Some four years ago major analyst firms began predicting that by 2017 chief marketing officers (CMOs) would be spending increased capital on ICT. As we enter 2016, we can already see this forecast ringing true, and the major reason behind this investment is clear. The value of data to marketing has become ever more apparent, and in order to leverage the advantages of data driven marketing, technology is an essential enabler, writes Gary Allemann, MD of Master Data Management.
As a simple example, more marketing efforts are being focussed on web advertising simply because the results are measurable. Impressions can be linked to a call to action, and the call to action to a sale.
The most significant challenge is the fact that more and more data is being generated that could potentially be useful to marketing activities, from traditional channels as well as social media and even machine and Internet of Things (IoT) data from objects like wearable technology. In addition, customer expectations around marketing have changed. Customers increasingly expect targeted, personalised experiences.
Marketing has thus become a far more complex exercise than simply producing generic mass campaigns – CMOs need to be able to deliver personalised interactions to larger audiences. This in turn requires that marketing is able to pull together information from multiple data sets in a timely and relevant manner. Without IT to provide this functionality, marketing will be unable to keep pace, as data now lies at the heart of achieving better marketing results.
Another challenge exacerbating the sheer volume of available data is the fact that information often exists in siloes, even in today’s organisation. These siloes are created not only by different technology stacks, but also by business processes and even by organisational behaviour. This makes accessing and integrating customer information across the organisation a difficult task, and one that is made all the more complex as new information channels are being added all the time. It is essential to take control of data by embracing the technology needed to create omni-channel customer interactions. Such interactions are key to driving revenue and increased customer loyalty, but require accurate data to execute effectively.
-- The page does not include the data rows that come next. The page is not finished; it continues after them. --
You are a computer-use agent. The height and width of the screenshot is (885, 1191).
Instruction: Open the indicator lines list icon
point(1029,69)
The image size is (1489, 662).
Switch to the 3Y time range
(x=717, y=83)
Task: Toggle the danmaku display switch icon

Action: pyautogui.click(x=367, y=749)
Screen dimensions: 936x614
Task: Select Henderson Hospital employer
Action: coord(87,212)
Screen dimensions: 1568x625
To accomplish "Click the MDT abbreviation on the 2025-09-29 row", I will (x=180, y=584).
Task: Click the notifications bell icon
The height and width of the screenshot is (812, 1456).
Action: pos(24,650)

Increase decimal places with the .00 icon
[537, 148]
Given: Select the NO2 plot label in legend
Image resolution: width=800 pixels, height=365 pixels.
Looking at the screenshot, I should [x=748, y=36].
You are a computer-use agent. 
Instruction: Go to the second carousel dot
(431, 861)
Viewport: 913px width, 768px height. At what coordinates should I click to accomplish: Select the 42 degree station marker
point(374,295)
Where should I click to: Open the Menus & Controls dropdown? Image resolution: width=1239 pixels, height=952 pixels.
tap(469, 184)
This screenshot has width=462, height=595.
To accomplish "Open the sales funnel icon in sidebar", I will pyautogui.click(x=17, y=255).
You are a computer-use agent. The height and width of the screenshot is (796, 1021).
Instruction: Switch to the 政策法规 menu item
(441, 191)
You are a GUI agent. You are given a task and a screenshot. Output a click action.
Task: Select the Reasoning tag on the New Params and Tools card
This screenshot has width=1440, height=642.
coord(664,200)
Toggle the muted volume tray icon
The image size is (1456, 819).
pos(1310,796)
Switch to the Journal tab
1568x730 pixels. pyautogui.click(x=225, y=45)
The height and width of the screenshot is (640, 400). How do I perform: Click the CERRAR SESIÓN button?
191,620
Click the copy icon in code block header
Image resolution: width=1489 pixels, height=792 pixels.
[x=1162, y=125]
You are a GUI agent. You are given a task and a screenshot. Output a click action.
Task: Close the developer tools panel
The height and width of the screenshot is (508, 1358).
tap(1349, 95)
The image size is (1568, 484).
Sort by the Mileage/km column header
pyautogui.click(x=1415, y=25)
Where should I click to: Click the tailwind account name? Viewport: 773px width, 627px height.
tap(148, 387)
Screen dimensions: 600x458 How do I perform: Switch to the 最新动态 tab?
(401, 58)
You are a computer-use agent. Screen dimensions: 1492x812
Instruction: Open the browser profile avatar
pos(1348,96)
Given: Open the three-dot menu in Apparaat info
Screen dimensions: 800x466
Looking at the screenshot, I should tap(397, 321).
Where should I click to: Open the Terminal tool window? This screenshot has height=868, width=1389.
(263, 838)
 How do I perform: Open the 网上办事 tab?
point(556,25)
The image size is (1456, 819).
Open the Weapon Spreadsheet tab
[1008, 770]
In our example from above, in order to link the ad spend to the final sale, the marketing team may need to bring together data from internal sources, such as the campaigns system, the CRM environment, web logs and even the call centre, and link these to external sources such as Google Analytics or facbook, depending on where ads are placed. Bringing multiple complex data sets together can take months of IT planning and effort.
The modern marketing campaign needs to react quickly to changes in the environment, build on successes and adapt poorly performing campaigns.
The need for marketing to control its own destiny is what is driving the CMO’s investment in technology. Marketing can no longer afford to be completely dependent on the already stretched IT department to enable its marketing goals.
Marketing must take ownership of marketing data – to support both analytics and campaigns – and is becoming more involved in the technology decision making processes.
An effective data management strategy, supported by technology that the marketing team can manage themselves, is the key to better marketing results. Accessing, analysing and validating data helps to better understand customers, in turn assisting marketers to push the right message through the right channel to the right customer at the right time.